Rows –
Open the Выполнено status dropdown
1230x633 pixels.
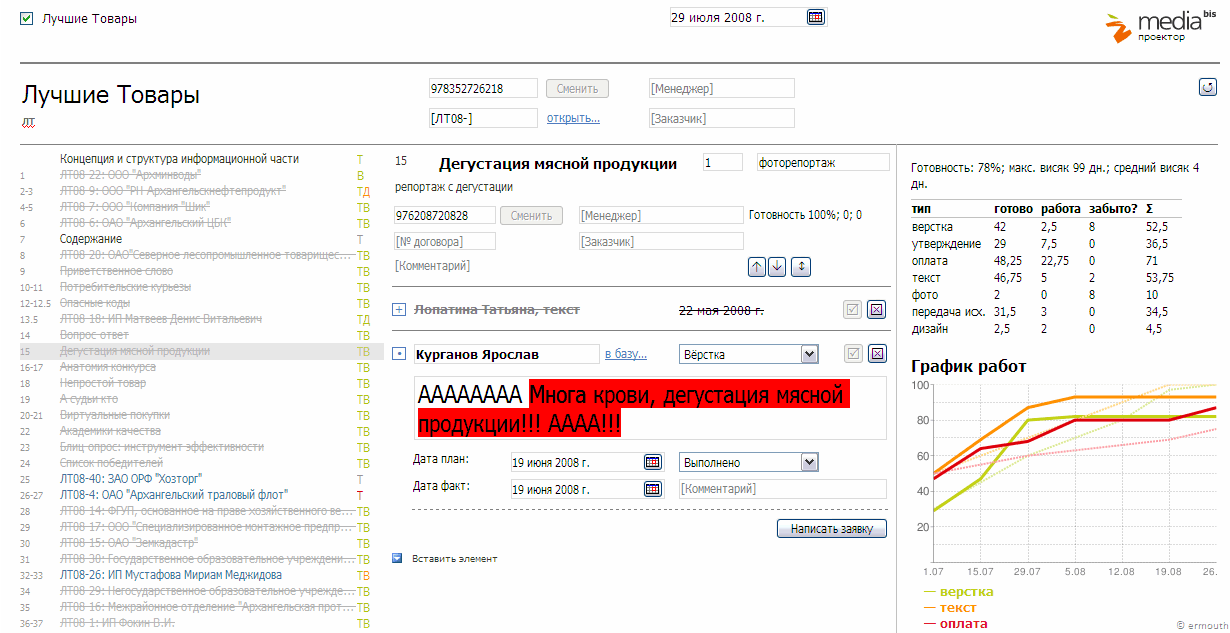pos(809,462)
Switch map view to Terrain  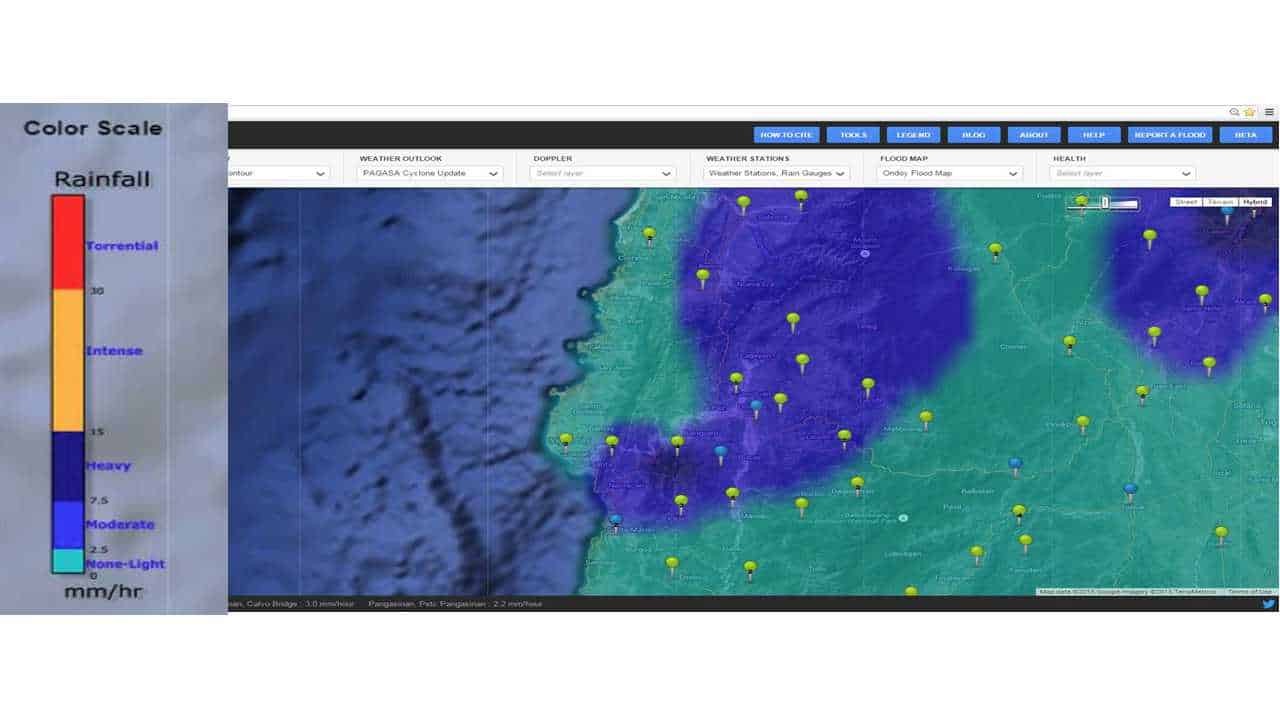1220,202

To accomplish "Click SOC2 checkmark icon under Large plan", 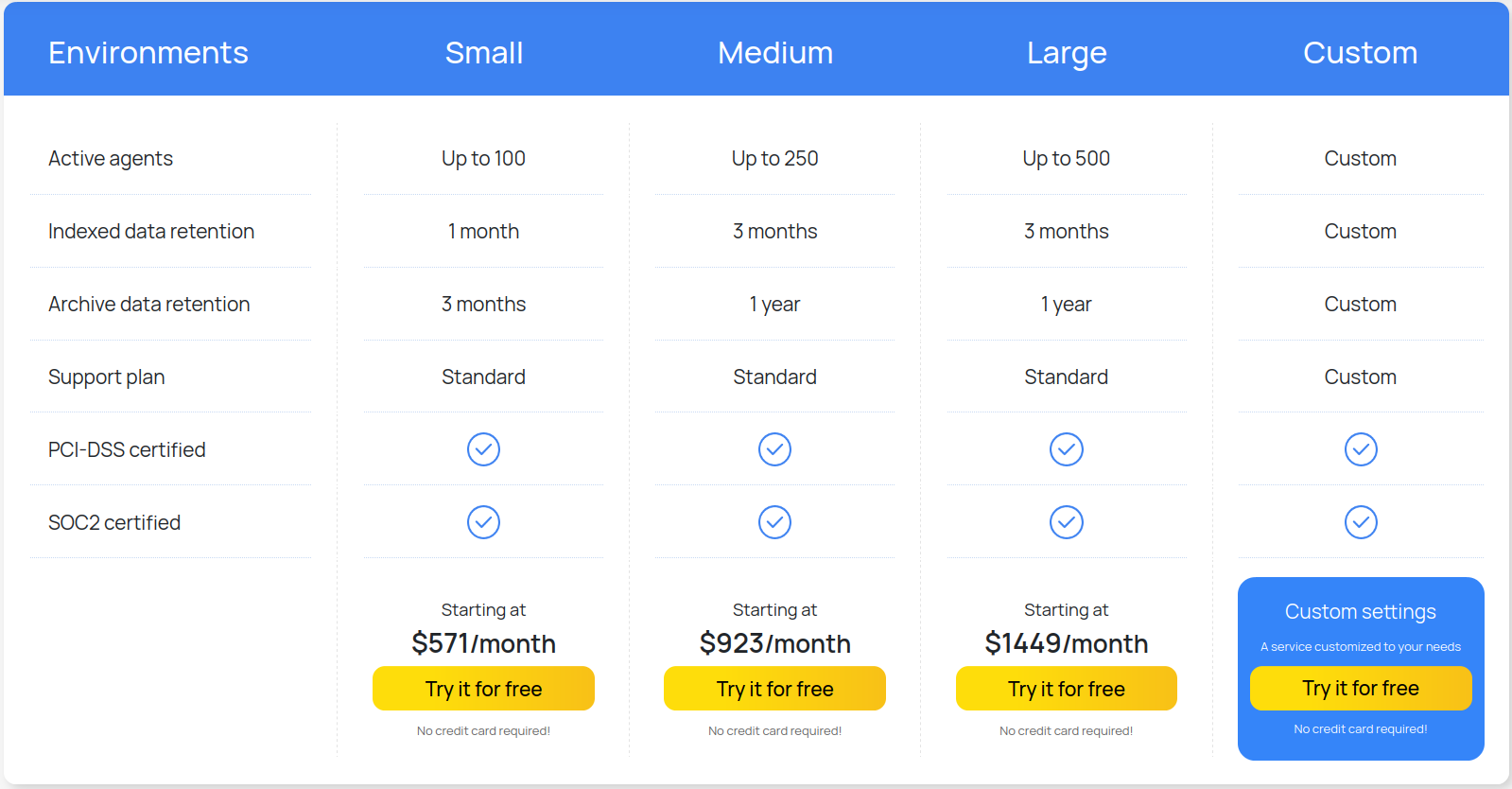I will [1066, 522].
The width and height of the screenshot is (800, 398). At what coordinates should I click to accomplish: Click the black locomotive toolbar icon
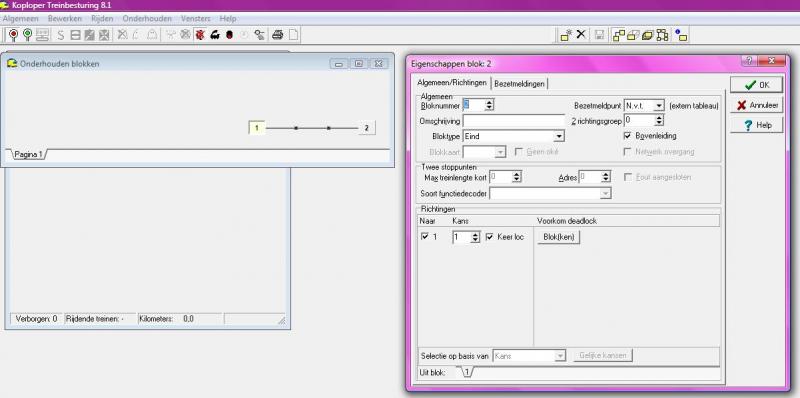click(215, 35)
--
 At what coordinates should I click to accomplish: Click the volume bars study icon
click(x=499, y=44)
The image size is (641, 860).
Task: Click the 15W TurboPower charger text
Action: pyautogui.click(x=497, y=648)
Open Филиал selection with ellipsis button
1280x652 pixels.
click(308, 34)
...
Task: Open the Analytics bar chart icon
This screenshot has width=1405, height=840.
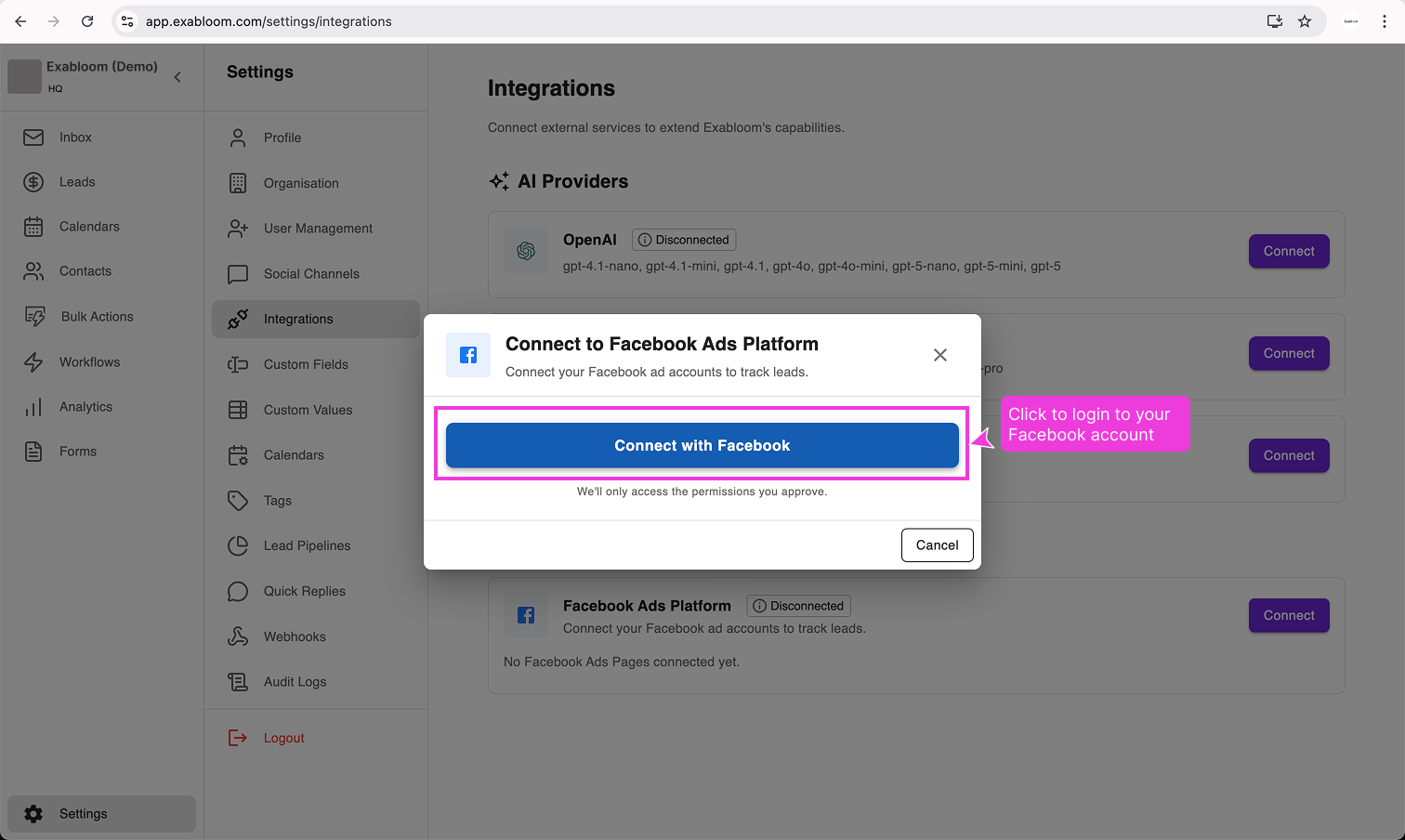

Problem statement – Reproduce the listing from the line with "bars study icon" up to and including the line with "click(308, 34)", switching "ellipsis button" to "three-dot button" and leaving everything else unchanged.

Correct result –
 At what coordinates should I click to accomplish: Click the volume bars study icon
click(x=499, y=44)
The image size is (641, 860).
Task: Click the 15W TurboPower charger text
Action: pyautogui.click(x=497, y=648)
Open Филиал selection with three-dot button
1280x652 pixels.
click(308, 34)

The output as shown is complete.